In 1970, Hitchens was promoted to head basketball coach and in 1973, she also added the duty of field hockey coach. She was considered a "driving force" in the development of Delaware women's athletics and became one of the school's best coaches. She served as the basketball coach from 1970 to 1978 and compiled an overall record of 75–35, while she was the field hockey coach from 1973 to 1988 and had an overall record of 196–76–30.

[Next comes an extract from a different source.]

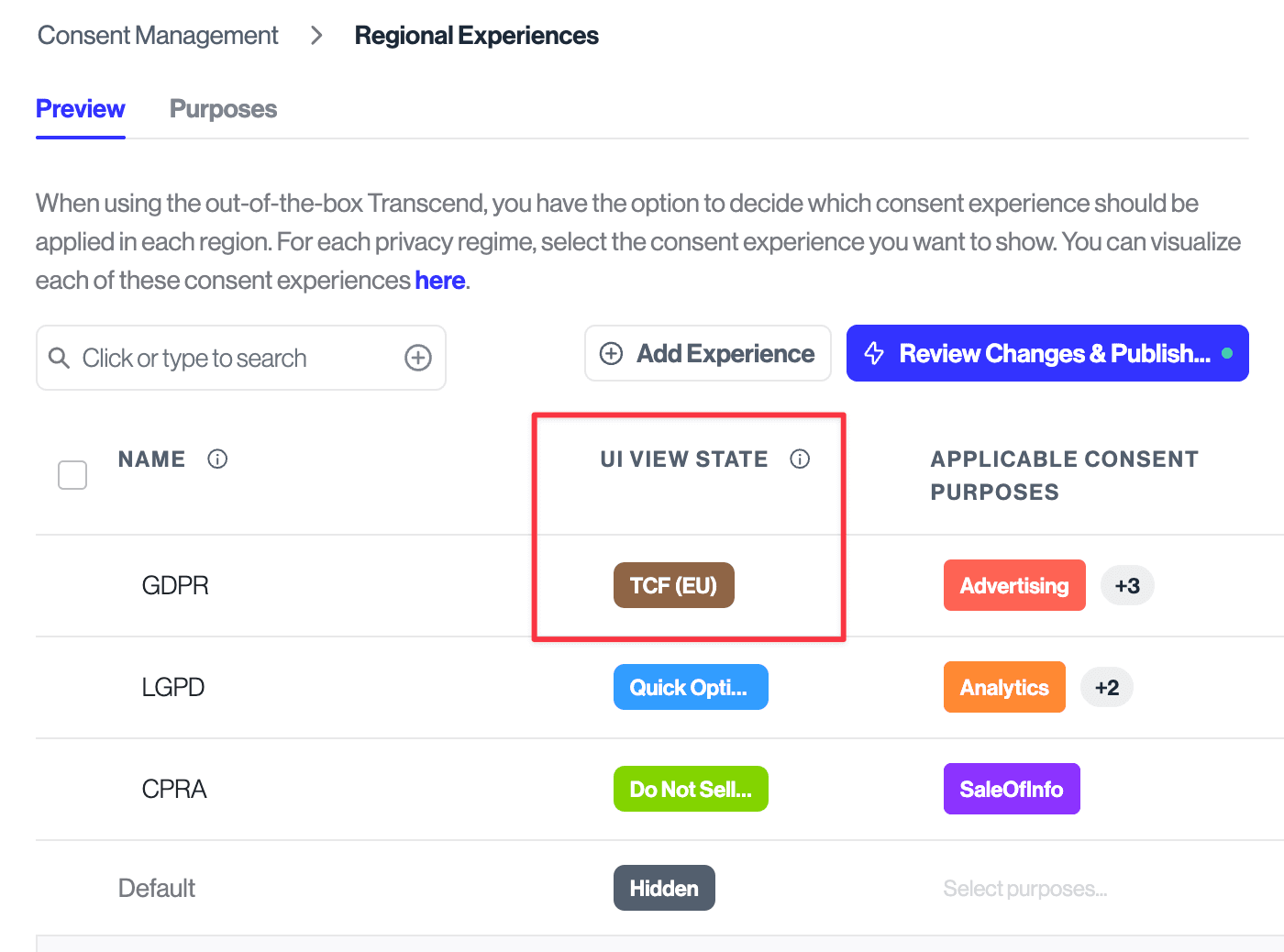Open the Do Not Sell... view state dropdown

pyautogui.click(x=690, y=789)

Hitchens' basketball teams had a winning season every year and reached six regional championships in eight seasons. She coached six basketball players who received Delaware "Outstanding Senior Player of the Year" honors. In field hockey, she helped Delaware have 15 winning seasons in 16 years. She coached 17 players to All-East Coast Conference (ECC) honors, 14 to All-American status and three who received conference player of the year honors. Hitchens was named the ECC Coach of the year on four occasions and made the team a "national power", winning the conference championship three times while playing in the national playoffs six times, which included four appearances in the Final Four and a second-place finish in 1978. She retired from being a coach in 1989.

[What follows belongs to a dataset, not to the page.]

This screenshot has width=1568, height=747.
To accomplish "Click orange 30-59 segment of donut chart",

Hitchens was also an administrator at Delaware from when she joined the team in 1969 until retiring in 2006. Among the positions she served at the school: assistant director of athletics, associate director of athletics, senior associate director of athletics, coordinator of women's athletics and chair of the Women's Intercollegiate Athletics Council. Additionally, she served on the Eastern College Athletic Conference (ECAC) executive council from 1983 to 1986, on the University of Delaware's Commission on the Status of Women, including two terms as chair, was a designated National Collegiate Athletic Association (NCAA) senior woman administrator from 1977 to 2006, was a member of the NCAA Field Hockey Committee for four years, which included two years as chair, and was the first woman to be president of the North Atlantic Conference, in addition to being the vice president, chair of the gender equity committee and member of the field hockey sports committee in that conference.

==Honors==
Hitchens received numerous honors and awards for her service to women's athletics. She was given the ECAC Josten's Distinguished Service Award in 1992 and received the Katherin Ley Award in 2000, given "to honor a women's athletics administrator who is a strong proponent of opportunities for women's athletics, a strong leader and a role model for women coaches and administrators". She was named a recipient of the E. Arthur Trabant Award for Women's Equity at Delaware and was given the pathfinder award by the National Association of Girls and Women's Sports. Hitchens was inducted into the Delaware Sports Museum and Hall of Fame in 1997, into the University of Delaware Athletics Hall of Fame in 1999, was honored as part of the University of Delaware Alumni Wall of Fame in 2007, and was inducted into the National Field Hockey Coaches Association (NFHCA) Hall of Fame in 2015. Delaware created the Mary Ann Hitchens Award in 2007, which is given annually to a senior "who has exhibited the qualities of hard work, dedication, leadership, fairness and striving for excellence that were the hallmarks of Hitchens' career". She was ranked 13th on The News Journals 2023 list of the "125 Greatest Coaches in Delaware History".